2
votes

I'm using Laravel 5.1's authorization features, documented here. My controllers implement AuthorizesRequests and I have my policies set up connecting policies to their models to create an ACL of sorts. In my controllers, I'm checking for authorization in each method. For example, in an 'AgencyController' the 'update' method calls $this->authorize($agency), which then checks my AgencyPolicy's update method to know rather or not the current user is allowed to update the agency, just as described in the documentation. This works the way I want it to.

However, what I can't seem to figure out is how to use authorization for other methods like index() and create() where there isn't a specific model being used. Calling $this->authorize('index') seems to return false, even if I have an index($user) function in my policy class that only returns true.

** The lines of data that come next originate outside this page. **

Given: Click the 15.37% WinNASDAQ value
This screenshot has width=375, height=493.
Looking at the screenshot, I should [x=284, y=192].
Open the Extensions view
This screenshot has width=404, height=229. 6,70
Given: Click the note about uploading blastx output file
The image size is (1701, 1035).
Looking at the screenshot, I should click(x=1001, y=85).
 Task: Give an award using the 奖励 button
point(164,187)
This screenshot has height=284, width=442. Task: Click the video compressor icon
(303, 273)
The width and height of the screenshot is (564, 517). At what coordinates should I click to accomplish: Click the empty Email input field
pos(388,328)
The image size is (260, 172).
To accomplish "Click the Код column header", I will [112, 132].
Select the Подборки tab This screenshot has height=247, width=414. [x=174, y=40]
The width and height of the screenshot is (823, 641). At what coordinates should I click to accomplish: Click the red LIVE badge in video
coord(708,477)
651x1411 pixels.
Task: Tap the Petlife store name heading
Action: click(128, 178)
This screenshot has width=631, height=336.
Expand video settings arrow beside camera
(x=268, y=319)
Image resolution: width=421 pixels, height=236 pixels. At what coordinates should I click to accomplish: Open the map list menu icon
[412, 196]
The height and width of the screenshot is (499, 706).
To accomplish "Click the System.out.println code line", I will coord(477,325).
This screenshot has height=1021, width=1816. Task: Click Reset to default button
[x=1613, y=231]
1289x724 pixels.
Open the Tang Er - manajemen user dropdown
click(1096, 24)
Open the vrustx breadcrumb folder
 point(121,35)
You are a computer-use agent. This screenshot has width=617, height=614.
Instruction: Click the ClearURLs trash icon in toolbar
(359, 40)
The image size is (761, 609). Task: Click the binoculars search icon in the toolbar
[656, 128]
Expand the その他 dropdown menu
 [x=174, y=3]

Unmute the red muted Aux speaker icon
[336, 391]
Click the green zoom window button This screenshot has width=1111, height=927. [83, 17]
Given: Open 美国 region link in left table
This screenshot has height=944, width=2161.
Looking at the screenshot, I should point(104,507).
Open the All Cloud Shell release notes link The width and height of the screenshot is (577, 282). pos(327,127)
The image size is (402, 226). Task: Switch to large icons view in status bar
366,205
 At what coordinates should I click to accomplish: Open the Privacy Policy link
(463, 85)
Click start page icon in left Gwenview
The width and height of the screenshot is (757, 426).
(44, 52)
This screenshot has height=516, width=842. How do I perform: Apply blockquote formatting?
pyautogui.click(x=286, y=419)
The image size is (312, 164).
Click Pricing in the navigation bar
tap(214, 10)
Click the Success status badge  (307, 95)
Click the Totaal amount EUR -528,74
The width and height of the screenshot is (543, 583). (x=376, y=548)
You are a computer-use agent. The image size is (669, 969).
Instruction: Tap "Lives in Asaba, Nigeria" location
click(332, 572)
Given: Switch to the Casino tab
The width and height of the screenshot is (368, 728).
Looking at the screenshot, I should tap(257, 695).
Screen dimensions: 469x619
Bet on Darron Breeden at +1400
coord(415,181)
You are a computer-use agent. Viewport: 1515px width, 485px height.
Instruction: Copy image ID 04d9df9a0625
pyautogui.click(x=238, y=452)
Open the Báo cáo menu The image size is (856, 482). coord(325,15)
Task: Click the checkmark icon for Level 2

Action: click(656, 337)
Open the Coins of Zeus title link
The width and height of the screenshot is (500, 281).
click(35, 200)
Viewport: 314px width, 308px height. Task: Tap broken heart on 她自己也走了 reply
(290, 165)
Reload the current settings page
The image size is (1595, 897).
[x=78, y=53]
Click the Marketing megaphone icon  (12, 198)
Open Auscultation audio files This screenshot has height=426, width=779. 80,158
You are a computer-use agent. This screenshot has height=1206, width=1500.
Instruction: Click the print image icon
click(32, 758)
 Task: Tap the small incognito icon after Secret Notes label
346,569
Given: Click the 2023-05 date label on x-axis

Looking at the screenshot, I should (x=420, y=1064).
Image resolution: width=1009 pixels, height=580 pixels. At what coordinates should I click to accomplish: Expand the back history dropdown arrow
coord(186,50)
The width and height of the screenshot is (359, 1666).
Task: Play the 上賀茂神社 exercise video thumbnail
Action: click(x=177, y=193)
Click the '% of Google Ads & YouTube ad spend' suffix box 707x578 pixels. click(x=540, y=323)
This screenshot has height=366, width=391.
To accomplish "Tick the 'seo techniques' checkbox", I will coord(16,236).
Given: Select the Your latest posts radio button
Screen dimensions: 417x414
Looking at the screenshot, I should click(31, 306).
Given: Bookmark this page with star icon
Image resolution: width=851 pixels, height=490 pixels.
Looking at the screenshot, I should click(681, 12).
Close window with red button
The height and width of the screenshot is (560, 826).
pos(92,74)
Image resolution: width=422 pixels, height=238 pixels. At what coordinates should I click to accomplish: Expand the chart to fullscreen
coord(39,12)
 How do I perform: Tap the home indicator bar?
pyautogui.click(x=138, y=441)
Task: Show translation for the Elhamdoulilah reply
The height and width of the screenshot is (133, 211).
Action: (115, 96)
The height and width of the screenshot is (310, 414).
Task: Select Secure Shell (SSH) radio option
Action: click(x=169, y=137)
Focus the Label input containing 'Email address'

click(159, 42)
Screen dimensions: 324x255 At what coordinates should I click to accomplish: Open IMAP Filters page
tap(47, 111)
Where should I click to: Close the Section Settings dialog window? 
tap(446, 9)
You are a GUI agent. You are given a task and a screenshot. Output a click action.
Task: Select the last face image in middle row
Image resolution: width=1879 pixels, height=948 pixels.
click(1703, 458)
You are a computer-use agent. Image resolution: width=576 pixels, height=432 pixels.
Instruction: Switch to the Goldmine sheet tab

I'm new to using Laravel's authorization helpers, so I might be going about this wrong or missing something obvious. Any help pointing me in the right direction would be gretaly appreciated!

2

2 Answers

5
votes

You have to pass it the class name of the model you're checking:

$this->authorize('index', Agency::class);
0
votes

With some help from someone in the Laravel slack group I was able to find the answer to this myself.

Without an instance of the model, the authorize() calls couldn't map to the correct policies. But by simply passing the class to them, it is able to and works.

For example, instead of calling $this->authorize('index') in my controller's index method, I'm now calling $this->authorize('index', Agency::class) to give it the correct model to use.